**Problem details:**
Please repeat each line from the one holding "Task: Click the Net Revenue page heading" through the final line of the data, exactly as it stands, with no pictures.

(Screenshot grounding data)
========

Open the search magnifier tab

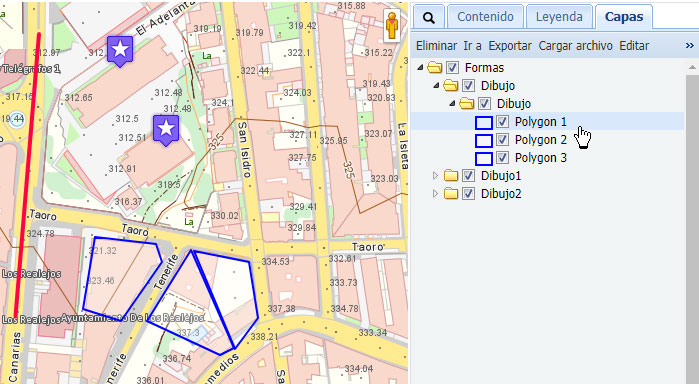click(428, 17)
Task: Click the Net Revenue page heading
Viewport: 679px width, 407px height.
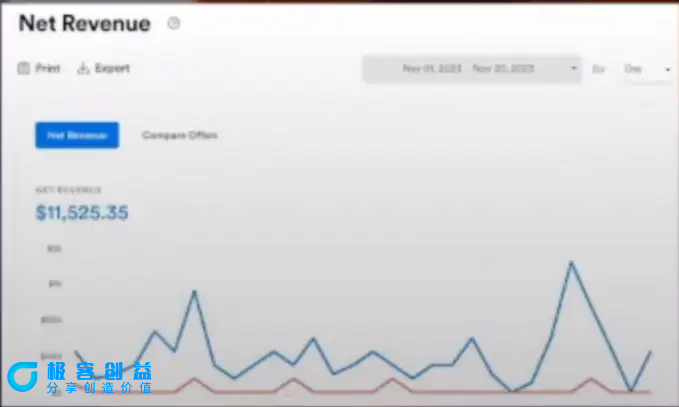Action: pyautogui.click(x=84, y=24)
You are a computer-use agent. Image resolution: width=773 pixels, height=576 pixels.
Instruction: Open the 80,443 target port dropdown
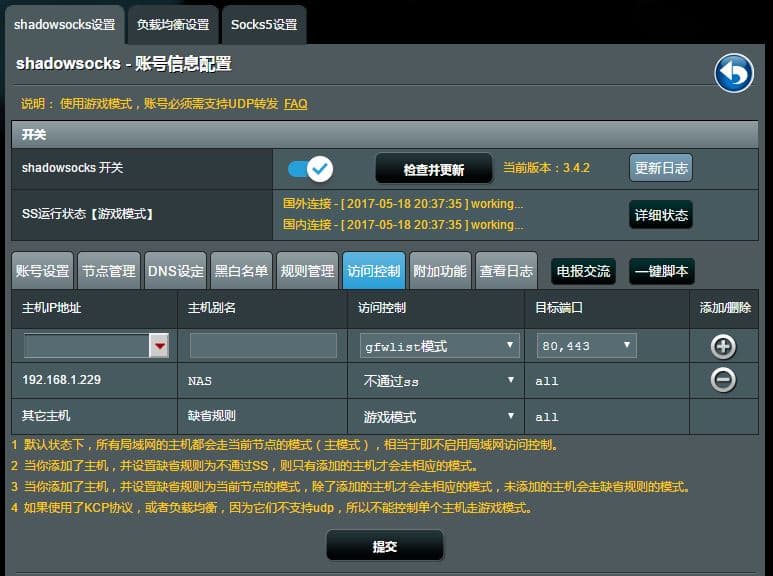point(586,346)
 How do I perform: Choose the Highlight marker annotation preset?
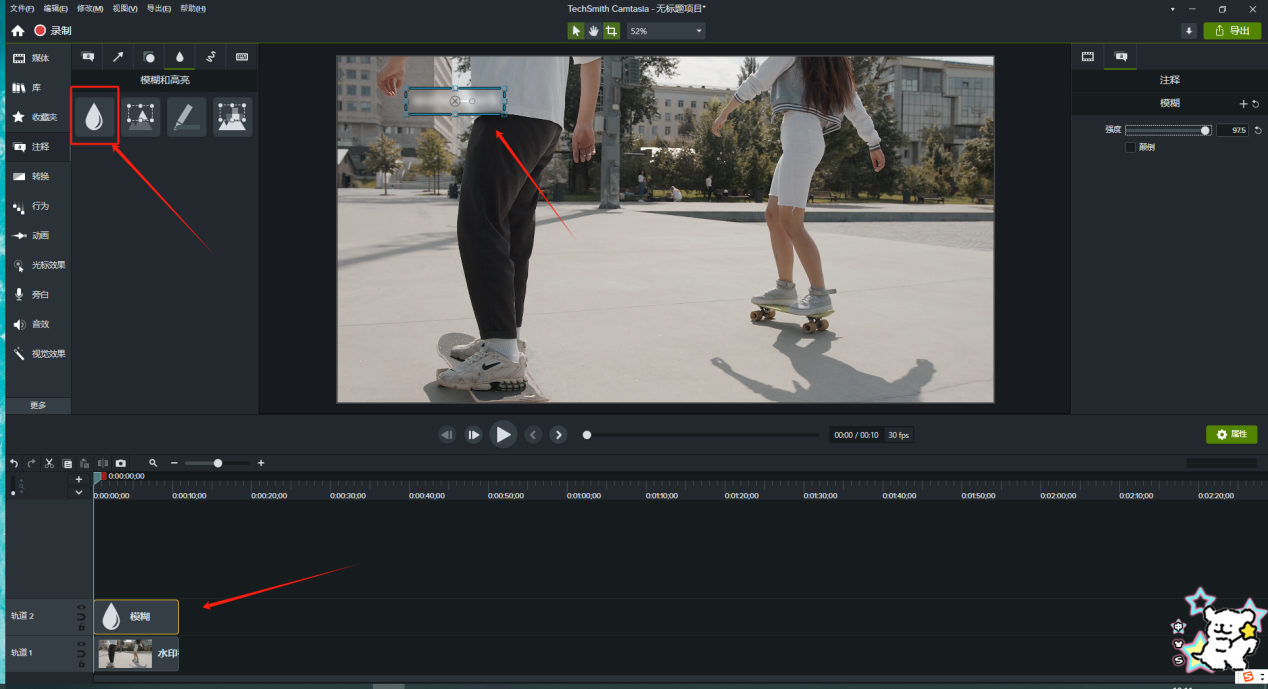[186, 117]
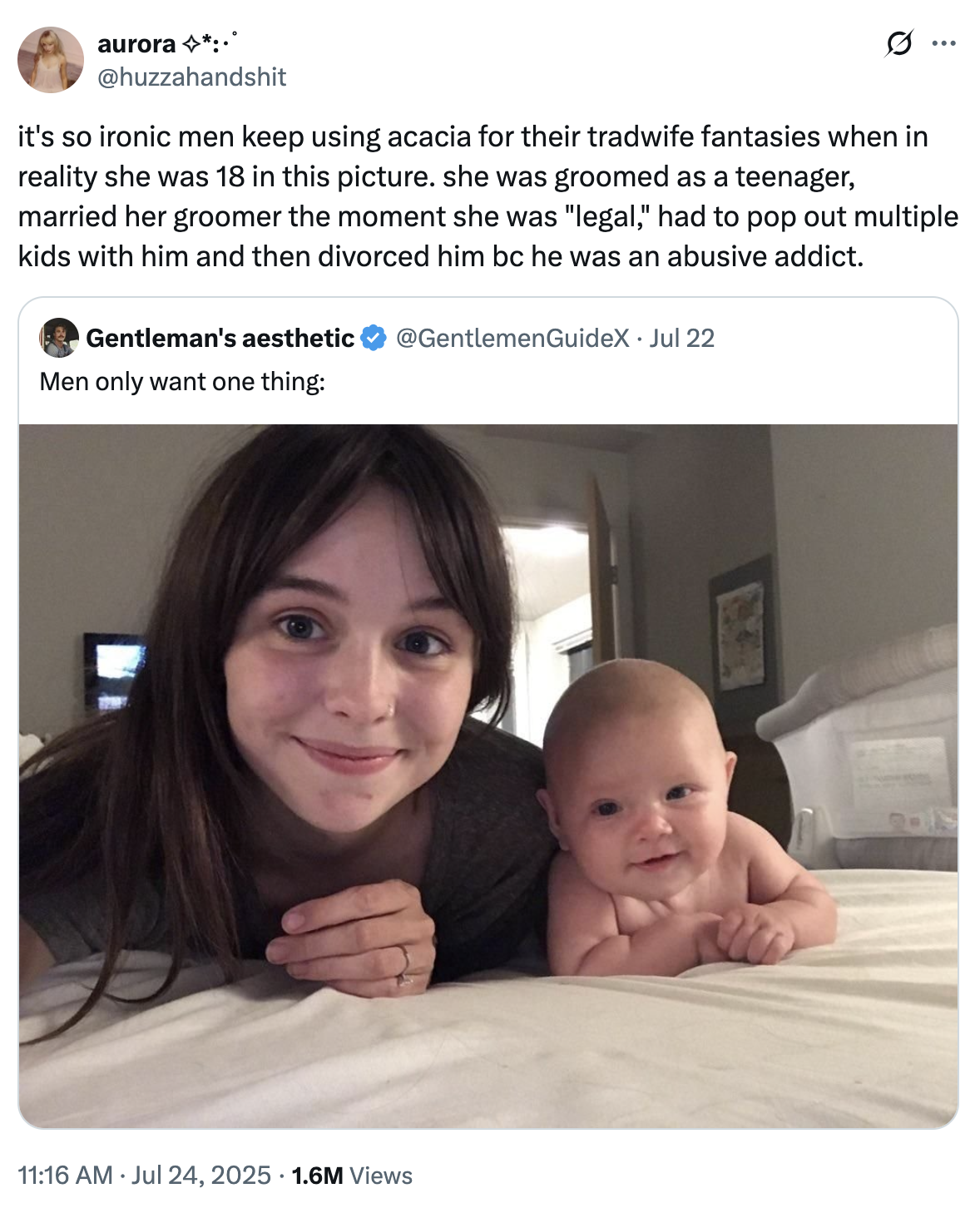Click the Grok slashed-circle icon

pos(898,43)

========

**Result:**
Task: Click the Net Revenue page heading
Viewport: 679px width, 407px height.
Action: pyautogui.click(x=84, y=24)
You are a computer-use agent. Image resolution: width=773 pixels, height=576 pixels.
Instruction: Open the 80,443 target port dropdown
point(586,346)
 How do I perform: Choose the Highlight marker annotation preset?
[186, 117]
Click the Grok slashed-circle icon

pos(898,43)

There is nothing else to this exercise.